Shortly after this election the party split into two camps, the Quebec-based Ralliement Créditiste led by Réal Caouette and consisting of 16 of the 19 Quebec Social Credit MPs and the Alberta-based Social Credit led by Robert N. Thompson. See Social Credit Party of Canada split, 1963

- Gérard Girouard - Labelle, Quebec, elected 1963, def 1965 in Hull as Prog. Con.
- Gérard Ouellet - Rimouski, Quebec, elected 1963, def 1965 as Prog. Con.

1965 election
Party split 9 Ralliement Créditiste (Quebec); 5 Social Credit (2 Alberta, 3 British Columbia)

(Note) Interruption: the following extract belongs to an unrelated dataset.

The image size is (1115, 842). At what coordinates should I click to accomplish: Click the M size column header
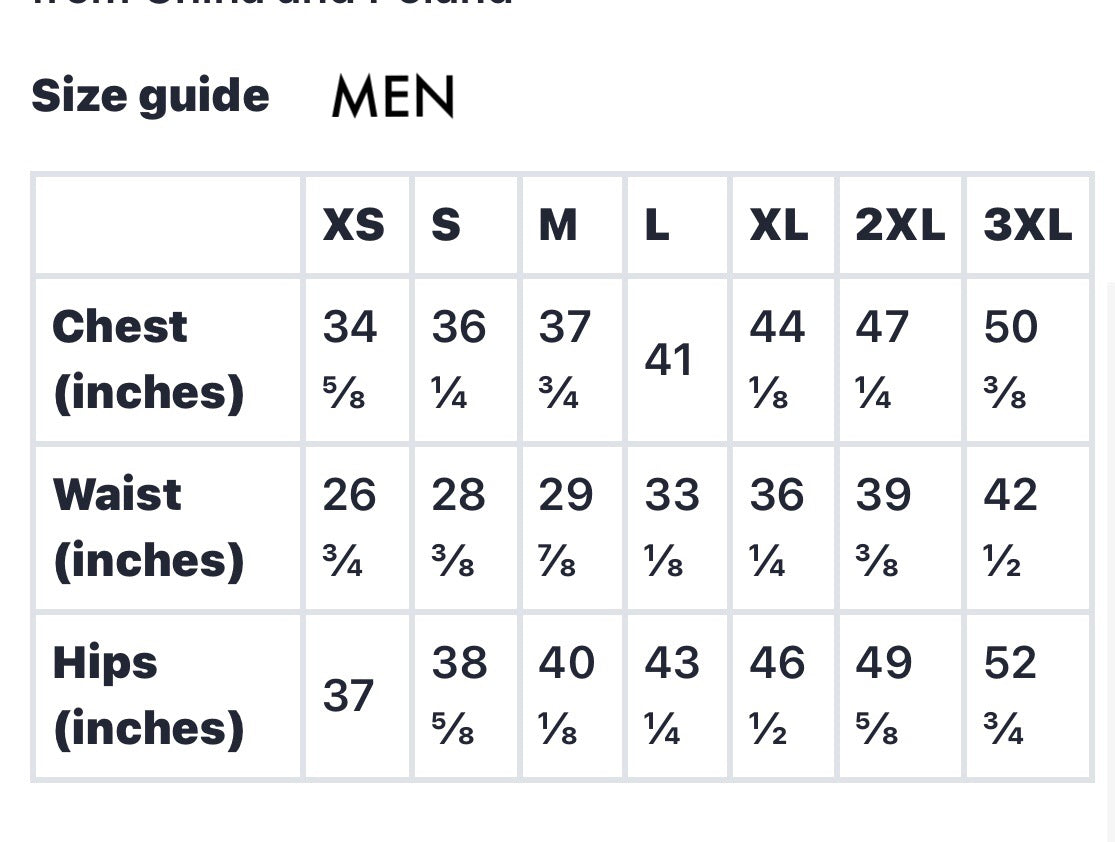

- Howard Earl Johnston (SC) - Okanagan—Revelstoke, British Columbia, 1965, def 1968, ret 1974 as Prog. Con.
- Roland Godin (R. Cr.) - Portneuf, Quebec, 1965–1968, re-elected 1972 as SC, def 1974
- Joseph Alcide Simard (R. Cr.) - Lac-Saint-Jean, Quebec, elected 1965, def 1968

1968 election
14 Ralliement Créditiste; 0 Social Credit

- Léonel Beaudoin - Richmond, Quebec, elected 1968, re-elected as SC 1972-1974
- André-Gilles Fortin - Lotbinière, Quebec, party leader (1976–1977), elected 1968, re-elected as SC 1972-1974 (died 1977)
- Joseph Adrien Henri Lambert - Bellechasse, Quebec, elected 1968, re-elected as SC 1972-1974-1979, def 1980
- René Matte - Champlain, Quebec, elected 1968, re-elected as SC 1972-1974, def as Independent 1979
- Romuald Rodrigue - Beauce, Quebec, elected 1968, def as SC 1972
- Oza Tétrault - Villeneuve, Quebec, elected 1968, re-elected as SC 1972

1972 election
15 (party reunited but all MPs elected are from Quebec)

- Eudore Allard - Rimouski, Quebec, elected 1972-1974-1979, def 1980
- Jean-Marie Boisvert- Drummond, Quebec, elected 1972, def 1974
- Gilles Caouette - Charlevoix, Quebec, elected 1972, def 1974, ret from Témiscamingue in 1977by, def 1979

1974 election
13 (Quebec only)

- Armand Caouette - Villeneuve, Quebec, elected 1974, def in Abitibi 1979

1978 by-election

- Richard Janelle - Lotbinière, Quebec, elected 1978-1979 def as Progressive Conservative 1980

1979 election
6 (Quebec only)

- Fabien Roy - Beauce, Quebec, party leader (1979–1980), elected 1979, def 1980

1980 election
0

No Social Credit MPs were elected in 1980 or subsequently.